The video stimuli consisted of 24 exemplars of eight hand actions (192 action videos in total) as used in Wurm et al.24. The actions varied along two dimensions, person-directedness (here defined as the degree to which actions take into account the actions and reactions of others) and object-directedness (here defined as the degree to which actions involve the interaction with physical inanimate objects), resulting in four action categories: change of possession (object-directed/person-directed): give, take; object manipulation (object-directed/nonsocial): open, close; communication (not object-directed/person-directed): agree, disagree; body/contact action (not object-directed/not person-directed): stroke, scratch. By using 24 different exemplars for each action, we increased the perceptual variance of the stimuli to ensure that classification is trained on conceptual rather than perceptual features. Variance was induced by using two different contexts, three perspectives, two actors, and six different objects that were present or involved in the actions (kitchen context: sugar cup, honey jar, coffee jar; office context: bottle, pen box, aluminum box). Video catch trials consisted of six deviant exemplars of each of the eight actions (e.g., meaningless gestures or object manipulations, incomplete actions; 48 catch trial videos in total). All 240 videos were identical in terms of action timing, i.e., the videos started with hands on the table, followed by the action, and ended with hands moving to the same position on the table. Videos were gray scale, had a length of 2 s (30 frames per second), and a resolution of 400 × 225 pixels.
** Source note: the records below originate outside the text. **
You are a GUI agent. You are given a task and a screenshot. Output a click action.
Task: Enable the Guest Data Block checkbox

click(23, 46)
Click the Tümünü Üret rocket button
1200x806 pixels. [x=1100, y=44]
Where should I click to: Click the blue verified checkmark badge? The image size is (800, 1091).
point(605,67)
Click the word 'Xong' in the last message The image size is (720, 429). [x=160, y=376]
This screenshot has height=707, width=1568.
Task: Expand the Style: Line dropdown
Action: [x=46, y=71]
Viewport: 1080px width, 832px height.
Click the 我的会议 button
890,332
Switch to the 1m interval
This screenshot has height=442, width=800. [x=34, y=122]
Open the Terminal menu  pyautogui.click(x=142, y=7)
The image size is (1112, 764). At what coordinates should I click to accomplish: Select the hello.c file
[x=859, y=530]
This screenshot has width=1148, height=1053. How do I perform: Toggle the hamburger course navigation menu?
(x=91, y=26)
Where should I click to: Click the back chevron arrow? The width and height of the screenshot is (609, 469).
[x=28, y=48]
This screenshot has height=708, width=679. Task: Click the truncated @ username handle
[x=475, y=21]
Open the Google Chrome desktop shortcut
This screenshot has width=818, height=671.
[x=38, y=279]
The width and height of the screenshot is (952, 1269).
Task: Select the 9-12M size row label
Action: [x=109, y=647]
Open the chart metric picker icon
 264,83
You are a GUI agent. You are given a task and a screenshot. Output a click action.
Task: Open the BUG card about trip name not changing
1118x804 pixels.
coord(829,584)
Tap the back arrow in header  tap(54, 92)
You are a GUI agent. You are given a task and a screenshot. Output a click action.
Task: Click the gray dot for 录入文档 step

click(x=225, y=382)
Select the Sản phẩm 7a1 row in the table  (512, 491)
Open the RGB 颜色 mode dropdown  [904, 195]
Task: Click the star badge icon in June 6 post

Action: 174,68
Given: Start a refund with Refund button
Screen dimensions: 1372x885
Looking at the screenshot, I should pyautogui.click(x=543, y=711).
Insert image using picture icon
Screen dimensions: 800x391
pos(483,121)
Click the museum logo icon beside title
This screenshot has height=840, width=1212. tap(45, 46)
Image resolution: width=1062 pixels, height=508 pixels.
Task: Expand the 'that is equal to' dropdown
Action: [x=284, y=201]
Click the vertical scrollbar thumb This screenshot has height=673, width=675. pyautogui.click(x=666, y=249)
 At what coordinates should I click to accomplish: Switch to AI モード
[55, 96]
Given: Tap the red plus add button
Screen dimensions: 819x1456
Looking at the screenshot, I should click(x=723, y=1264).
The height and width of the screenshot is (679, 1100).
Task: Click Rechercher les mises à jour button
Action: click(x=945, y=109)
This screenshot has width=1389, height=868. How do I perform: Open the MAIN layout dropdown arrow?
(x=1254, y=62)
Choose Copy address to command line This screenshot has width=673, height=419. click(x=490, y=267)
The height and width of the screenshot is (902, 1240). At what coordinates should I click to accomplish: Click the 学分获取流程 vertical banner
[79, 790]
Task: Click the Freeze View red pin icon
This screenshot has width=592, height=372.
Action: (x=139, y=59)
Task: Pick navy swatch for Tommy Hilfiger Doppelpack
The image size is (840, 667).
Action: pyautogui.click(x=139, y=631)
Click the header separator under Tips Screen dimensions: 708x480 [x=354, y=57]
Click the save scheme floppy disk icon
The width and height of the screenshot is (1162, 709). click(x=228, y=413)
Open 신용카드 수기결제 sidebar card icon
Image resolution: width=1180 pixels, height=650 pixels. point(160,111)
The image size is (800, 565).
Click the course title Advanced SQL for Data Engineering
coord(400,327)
The sentence stimuli were matched with the video stimuli in terms of stimulus variance (24 sentences of eight actions; 192 sentence videos in total). All sentences had the structure subject-verb-object. For each action, we first defined the corresponding verb phrase: dà (s/he gives), prende (s/he takes), apre (s/he opens), chiude (s/he closes), si strofina (s/he rubs her/his), si gratta (s/he scratches her/his), fa segno di approvazione a (s/he makes a sign of agreement to), fa segno di disapprovazione a (s/he makes a sign of disagreement to). To create 24 exemplars per action, we crossed each verb phrase with six subjects: lei, lui, la ragazza, il ragazzo, la donna, l’uomo (she, he, the girl, the boy, the woman, the man) and with four objects, which matched the objects used in the videos as much as possible. Change of possession: la scatola, il vaso, il caffe, lo zucchero (the box, the jar, the coffee, the sugar); object manipulation: la bottiglia, il barattolo, la cassetta, l’astuccio (the bottle, the can, the casket, the pencil case); communication: l’amica, l’amico, il college, la collega (friend, colleague); body action: il braccio, la mano, il gomito, l’avambraccio (the arm, the hand, the elbow, the forearm). As the crossmodal analysis focuses on the generalization across sentence and video stimuli, perceptual and syntactic differences between action sentences, such as sentence length and occurrence of prepositions, were ignored. Catch trial sentences consisted of six grammatically incorrect or semantically odd exemplars of each of the eight actions (e.g., lei apre alla bottiglia (she opens to the bottle), lui dà l’amica (he gives the friend); 48 catch trial sentences in total). The sentences were presented superimposed on light gray background (400 × 225 pixels) in three consecutive chunks (subject, verb phrase, object), with each chunk shown for 666 ms (2 s per sentence), using different font types (Arial, Times New Roman, Comic Sans MS, MV Boli, MS UI Gothic, Calibri Light) and font sizes (17–22) to increase the perceptual variance of the sentence stimuli (balanced across conditions within experimental runs).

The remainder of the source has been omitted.